Use Keep as a "smart napkin"
The Android version of Keep allows free-form sketching and hand-written notes, just as you might do on a napkin at a lunch meeting. (The iOS version of Keep will get this feature soon, according to Google's Anima.) The difference is that Google applies amazing A.I. to make your doodles searchable. Google can recognize and convert into text most hand-written scribbles. Even more amazing, Google A.I. can even recognize some of your drawings. So if you sketch a house, a car and a martini glass, you should be able to find the sketch later by searching for these words. Google recently demoed this A.I. inside a fun game called Quick Draw. Google guesses what you're drawing in real time, as you're drawing it.

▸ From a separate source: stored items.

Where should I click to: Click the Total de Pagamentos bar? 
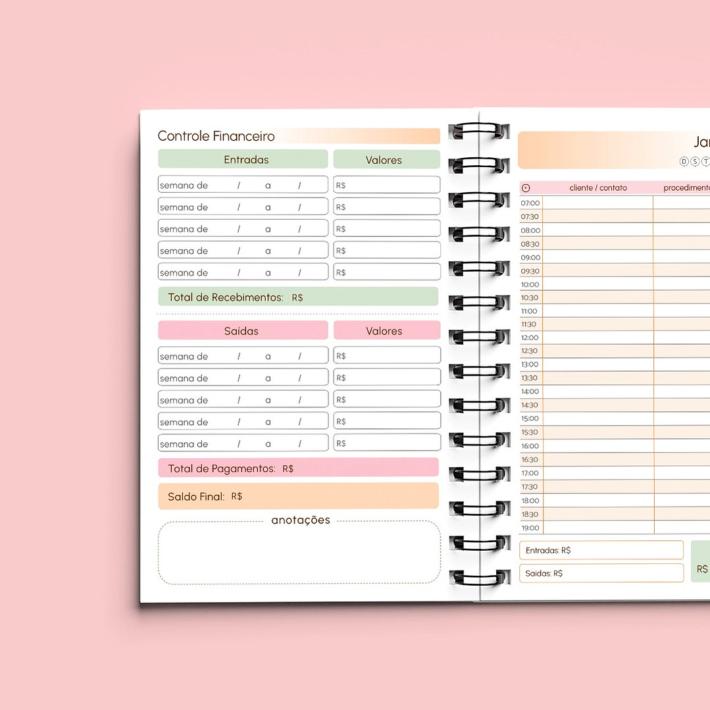298,468

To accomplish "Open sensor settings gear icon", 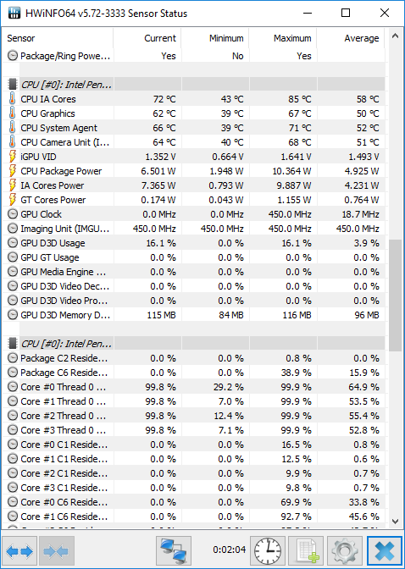I will point(345,551).
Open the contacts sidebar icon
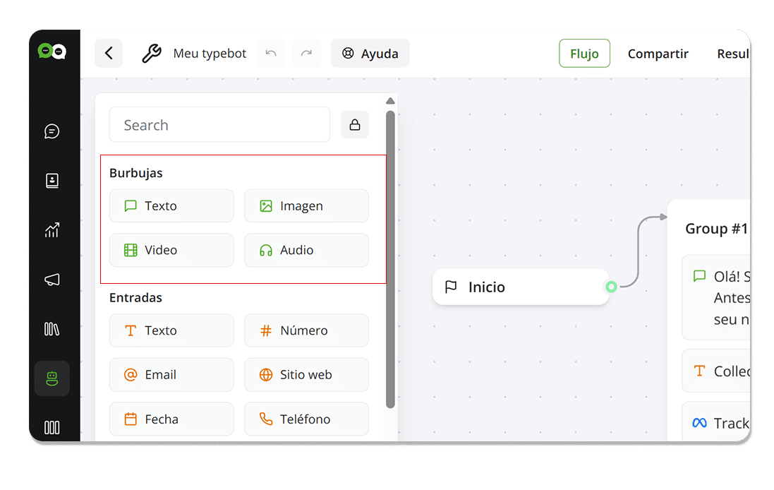 click(x=52, y=181)
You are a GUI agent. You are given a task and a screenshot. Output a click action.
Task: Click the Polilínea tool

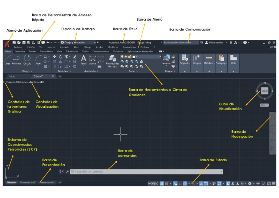point(16,59)
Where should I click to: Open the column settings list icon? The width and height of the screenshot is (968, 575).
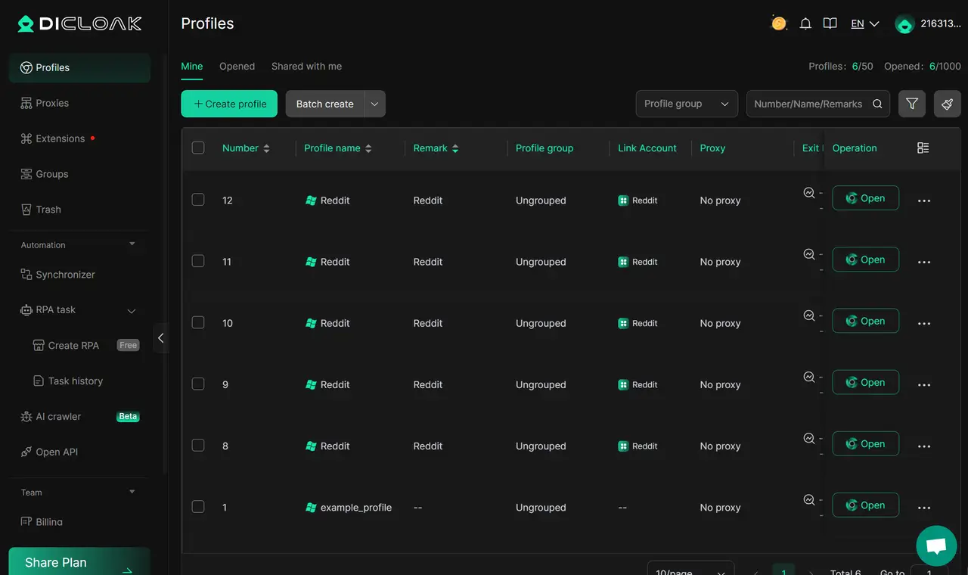pyautogui.click(x=923, y=148)
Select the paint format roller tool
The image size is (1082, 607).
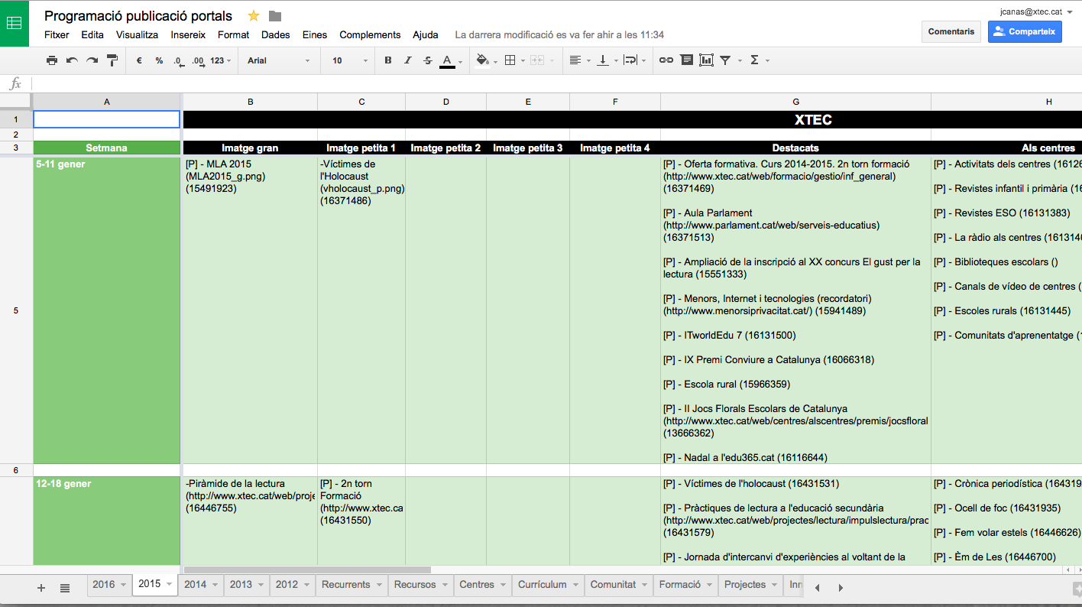(x=112, y=60)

Open the Keep app for Android and tap "New drawing." You can also add a drawing to an existing note or draw all over a photo imported into Keep. Once you're in drawing mode, use the various drawing and highlight tools to enhance your drawings.
Prioritize your mind
Use drag-and-drop to rearrange your notes or "pin" notes to the top.

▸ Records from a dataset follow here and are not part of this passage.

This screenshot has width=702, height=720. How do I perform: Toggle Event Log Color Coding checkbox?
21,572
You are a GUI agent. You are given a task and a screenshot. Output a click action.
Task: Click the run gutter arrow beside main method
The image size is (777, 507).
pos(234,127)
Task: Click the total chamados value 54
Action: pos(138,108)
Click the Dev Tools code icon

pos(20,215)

Here's a secret shortcut that brings any note to the top of the rotation, but not "pinned": Archive the note, then un-archive. When it emerges from the Archive, it will be placed as if it were a new note (the "archive" button is a box with an arrow on it).
Incubate your ideas
Don't just capture your ideas in Keep. Develop them over time. This is the single best Keep tip for creators. Sure, when genius strikes, capture the idea. But go back and spend quality time with your notes. When you have further thoughts or find related facts or resources, add them to the existing note. Write entire passages (because ideas about how to express or articulate something need to be captured, too).
You can also dragoon others into helping you to develop your ideas by simply tapping on the "Share" button on the desktop version or the "Collaborators" item on the mobile app's "More options" menu.

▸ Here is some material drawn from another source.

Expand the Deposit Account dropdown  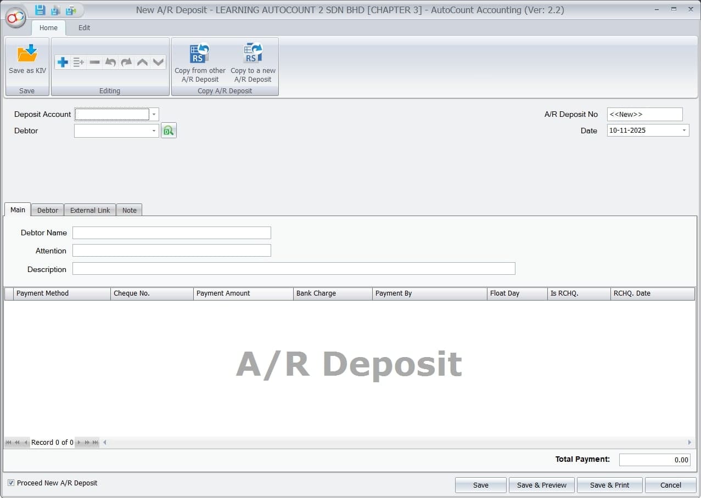[154, 114]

Is your idea ready to hatch? "Graduate" the Keep note into a Google doc. On the mobile app, the "Copy to Google docs" option is on the "plus" button in the lower left. On the desktop browser version, it's on the "More options" menu (the vertical dots).
Each note can be up to 20,000 characters in length, roughly 12 times the length of this column, and the title field maxes out at 1,000 characters. For lists, each item can be up to 1,000 characters and you can have up to 999 items per list.
Think of Google Keep as a peripheral to your mind
Make Google Keep central to your life. Use it obsessively. When you do that, it becomes a mirror to your mind, an extension to your thought processes that never forgets -- a nursery for your best ideas, projects, goals and plans.
As Google evolves Keep's A.I. and connects it to the services you use every day, the distance between inspiration and execution grows ever shorter.
Google Keep isn't a dumb yellow sticky note app. It's an always-present, A.I.-powered tool that magnifies the powers of your mind.